The photocathode drive laser is a state-of-the-art all diode pumped Titanium:Sapphire based system from Coherent. A 79.33 MHz optical train from the master oscillator synchronized with the RF with an active phase locking loop at a level better than 250 fs seeds a 1 KHz regenerative amplifier. After the final compressor infrared (800 nm) pulses with energy greater than 3 mJ and length less than 35 fs are obtained. The pulse-to-pulse energy fluctuations for the system are less than 1% rms, and the mode quality is particularly good (M2 < 1.35). After a two stage nonlinear harmonic conversion, 266 nm pulses of energy up to 300 mJ can be obtained. The large bandwidth of the Ti:Sa laser medium allows superior flexibility in adjusting the laser pulse length (easily changeable between 50 fs and 5 ps) and time profile as required by different kind of experiments. Measurements of the laser temporal profile are obtained by a cross correlation technique varying the time delay on the 800 nm arm after the first harmonic generation crystal before recombination with the 400 nm light into the tripling crystal. More than 1.5 mJ of unconverted 800 nm laser pulse are available for other uses (pumping a laser-induced process/ phase transformation in a target, ultrafast diagnostics). A relay imaging system with a variable diameter iris located in one of the image planes delivers on the cathode a beam with controllable transverse dimensions (150-1000 mm).
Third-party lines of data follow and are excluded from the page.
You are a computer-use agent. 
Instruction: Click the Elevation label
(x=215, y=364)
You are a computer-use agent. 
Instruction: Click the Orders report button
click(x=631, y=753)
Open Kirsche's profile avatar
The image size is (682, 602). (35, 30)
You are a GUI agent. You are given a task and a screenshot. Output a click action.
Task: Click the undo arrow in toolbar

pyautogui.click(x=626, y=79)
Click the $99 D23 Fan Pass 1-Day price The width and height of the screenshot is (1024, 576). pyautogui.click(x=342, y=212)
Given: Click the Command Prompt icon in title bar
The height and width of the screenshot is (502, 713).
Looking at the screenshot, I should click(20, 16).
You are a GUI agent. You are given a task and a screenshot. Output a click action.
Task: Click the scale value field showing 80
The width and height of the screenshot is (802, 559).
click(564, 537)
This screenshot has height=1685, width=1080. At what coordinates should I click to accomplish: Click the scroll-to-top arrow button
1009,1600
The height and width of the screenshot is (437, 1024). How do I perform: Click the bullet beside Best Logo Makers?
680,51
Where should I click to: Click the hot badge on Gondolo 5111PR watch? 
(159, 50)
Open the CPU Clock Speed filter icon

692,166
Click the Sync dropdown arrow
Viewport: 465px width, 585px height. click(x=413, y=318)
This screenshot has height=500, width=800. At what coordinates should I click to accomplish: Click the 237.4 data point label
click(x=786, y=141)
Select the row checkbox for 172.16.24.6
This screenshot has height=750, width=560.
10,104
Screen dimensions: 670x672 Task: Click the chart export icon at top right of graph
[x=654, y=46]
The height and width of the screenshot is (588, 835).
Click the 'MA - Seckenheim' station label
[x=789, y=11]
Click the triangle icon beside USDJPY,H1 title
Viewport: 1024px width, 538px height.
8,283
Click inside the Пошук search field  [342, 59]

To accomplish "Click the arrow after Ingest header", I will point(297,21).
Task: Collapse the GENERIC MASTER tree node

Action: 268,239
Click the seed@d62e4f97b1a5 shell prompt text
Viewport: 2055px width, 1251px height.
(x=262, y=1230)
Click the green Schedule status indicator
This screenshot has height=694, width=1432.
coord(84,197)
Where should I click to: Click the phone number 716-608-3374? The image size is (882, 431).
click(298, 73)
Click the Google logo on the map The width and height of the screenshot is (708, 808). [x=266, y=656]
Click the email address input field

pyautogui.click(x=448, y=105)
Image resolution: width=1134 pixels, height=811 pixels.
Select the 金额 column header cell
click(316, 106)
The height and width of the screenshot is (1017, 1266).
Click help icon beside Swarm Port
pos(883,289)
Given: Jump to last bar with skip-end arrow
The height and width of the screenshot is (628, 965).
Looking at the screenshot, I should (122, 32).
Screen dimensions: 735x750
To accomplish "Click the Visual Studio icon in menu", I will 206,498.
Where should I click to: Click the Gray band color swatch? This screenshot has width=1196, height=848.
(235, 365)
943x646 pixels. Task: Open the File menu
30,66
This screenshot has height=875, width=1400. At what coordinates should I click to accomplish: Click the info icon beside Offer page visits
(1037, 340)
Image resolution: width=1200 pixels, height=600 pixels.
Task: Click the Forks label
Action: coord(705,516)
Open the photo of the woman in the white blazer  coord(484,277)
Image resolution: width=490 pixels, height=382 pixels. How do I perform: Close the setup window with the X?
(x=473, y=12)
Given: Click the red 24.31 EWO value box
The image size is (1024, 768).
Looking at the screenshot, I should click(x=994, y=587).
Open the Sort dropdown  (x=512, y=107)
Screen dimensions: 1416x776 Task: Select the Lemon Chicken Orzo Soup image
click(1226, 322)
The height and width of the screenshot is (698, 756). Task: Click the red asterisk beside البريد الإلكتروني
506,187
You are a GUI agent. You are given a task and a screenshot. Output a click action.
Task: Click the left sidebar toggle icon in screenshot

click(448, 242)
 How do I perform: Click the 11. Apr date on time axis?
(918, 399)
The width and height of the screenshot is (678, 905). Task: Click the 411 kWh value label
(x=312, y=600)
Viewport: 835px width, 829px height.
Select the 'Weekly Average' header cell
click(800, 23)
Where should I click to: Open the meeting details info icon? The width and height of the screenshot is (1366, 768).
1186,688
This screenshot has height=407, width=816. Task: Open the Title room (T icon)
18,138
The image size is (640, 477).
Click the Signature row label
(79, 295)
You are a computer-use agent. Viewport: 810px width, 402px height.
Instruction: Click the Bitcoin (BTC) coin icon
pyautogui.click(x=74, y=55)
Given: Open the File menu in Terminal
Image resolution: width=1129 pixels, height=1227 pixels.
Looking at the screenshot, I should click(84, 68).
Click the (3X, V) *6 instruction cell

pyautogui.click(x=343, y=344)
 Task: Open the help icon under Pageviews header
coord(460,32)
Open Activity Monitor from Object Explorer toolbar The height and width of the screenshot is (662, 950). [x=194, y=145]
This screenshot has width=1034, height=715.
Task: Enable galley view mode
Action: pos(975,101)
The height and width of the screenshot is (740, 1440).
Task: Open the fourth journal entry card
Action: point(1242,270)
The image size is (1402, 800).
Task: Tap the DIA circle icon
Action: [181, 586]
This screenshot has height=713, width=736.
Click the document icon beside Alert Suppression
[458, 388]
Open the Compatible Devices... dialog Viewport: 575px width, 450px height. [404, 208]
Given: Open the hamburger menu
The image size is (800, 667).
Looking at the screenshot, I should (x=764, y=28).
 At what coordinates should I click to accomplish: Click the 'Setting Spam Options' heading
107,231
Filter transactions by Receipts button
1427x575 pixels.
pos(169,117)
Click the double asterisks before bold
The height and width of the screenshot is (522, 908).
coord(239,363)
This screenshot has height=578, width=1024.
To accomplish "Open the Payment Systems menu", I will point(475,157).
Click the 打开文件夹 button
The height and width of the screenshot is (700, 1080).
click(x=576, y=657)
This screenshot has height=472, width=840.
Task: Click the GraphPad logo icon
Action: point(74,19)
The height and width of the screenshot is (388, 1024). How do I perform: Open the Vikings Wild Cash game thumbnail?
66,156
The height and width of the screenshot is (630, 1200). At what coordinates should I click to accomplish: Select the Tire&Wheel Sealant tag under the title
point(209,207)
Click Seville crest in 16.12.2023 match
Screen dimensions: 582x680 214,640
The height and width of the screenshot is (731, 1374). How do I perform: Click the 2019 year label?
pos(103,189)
An operating system independent architecture based on PostgreSQL serves as a three level control system enabling remote operation. Four Windows PC, and three Linux boxes with ISA and PCI cards for Digital IO, ADC, DAC and video are linked together and to a Linux lab central server by Gigabit Ethernet. Scope, video multiplexer and trigger box are also attached to these computers by serial connection. The user side interface is Labview based. This system has been developed by PBPL to more closely mimic modern accelerator control systems. The ease of use of this system is critical in order to allow the students the capability of quick adjustments and additions to the system. Since all the data acquisition and control runs via the central server via Ethernet, the system can be controlled from the web easily enabling the remote operation mode for outreach and education purposes. Moreover all the results and machine parameters are stored on a web-accessible electronic logbook (E-Log) that allows the information to be quickly shared and available to everybody.
Beam energy and energy spread is measured in the dispesive section after the dipole spectrometer. Beam charge is determined using Faraday cup beam dumps. Beam position and charge is monitored using YAG crystals imaged with CCD cameras.